Symbolbäume für Licht und Tod

Birke und Weide. Zwei ganz gute Hölzer für diese Tage. Denn die Birke steht für das Licht, das wir zurzeit meist vermissen, wenn es auch heute während meiner Arbeit daran schien und mir eine Ahnung des bisher nicht stattgefundenen goldenen Oktobers vermittelt hat. Und die Weide, weil sie trotz ihrer Leichtigkeit immer auch die Assoziation des Todes mit sich trägt, für mich ein Vorgriff auf den November als den wohl deutlichsten und eindrücklichsten Übergangsmonat, der uns den Tod im vegetabilen Außen zeigt und den Rückzug ins Innere nahelegt. Es ist wie immer, auch die Begegnung mit bestimmten Holzarten und die Chance, mich diesen zu widmen, ist nicht zufällig. Sie erfüllen ihren Zweck als materielle Anstöße für Reflektionen über die besondere Ausformung der Jahreszeit und unsere Einstellung darauf.

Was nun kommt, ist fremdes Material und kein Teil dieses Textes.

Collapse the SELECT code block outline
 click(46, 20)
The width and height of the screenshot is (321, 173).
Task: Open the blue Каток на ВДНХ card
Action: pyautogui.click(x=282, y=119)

Herbstfarben, Tod und Wachstum

Ein Einundzwanzigster, der den Herbst von seiner unangenehmeren Seite zeigte. Das ist also der Vorgeschmack auf das Winterwetter, das uns letztes Jahr begleitet hat. Nicht sehr kalt, aber nass und ungemütlich, Gott sei Dank mit einem guten Ende, nämlich einem früh einsetzen Frühjahr. Von mir aus könnte es diesmal wieder ein richtiger Winter werden, schon wegen der Insekten, aber auch weil sich die Jahreszeit dann echter anfühlt. Ein richtiger Winter, der in einen frühen und langen Frühling übergeht. Das wäre schön. Die expandierende Zeit der Bäume ist jetzt zu Ende. Man bemerkt überall den Rückzug. Das Laub wird bei vielen Arten jetzt hart, verfärbt sich, ersetzt sein Chlorophyll durch die roten Farbstoffe. Aus der saftigen Frische des Sommers wird spröde und trockene Farbigkeit. Seltsam eigentlich, dass ausgerechnet das uns das Bild der Herbstes vermittelt: Farben, die eigentlich für einen Tod stehen. Leuchtendes Gelb, Rot und Braun als Künder des Absterbens, aber eben auch als Vorhersage des neuen Wachstumszyklus. Ich habe dieses Herbstlaubthema heute wieder zum Gegenstand verschiedener Bildmontagen gemacht. In den nächsten Tagen will ich das weiter ausarbeiten und bin ganz zuversichtlich, dass ich dieses Konzept in eine Reihe einprägsamer Bilder umsetzen kann.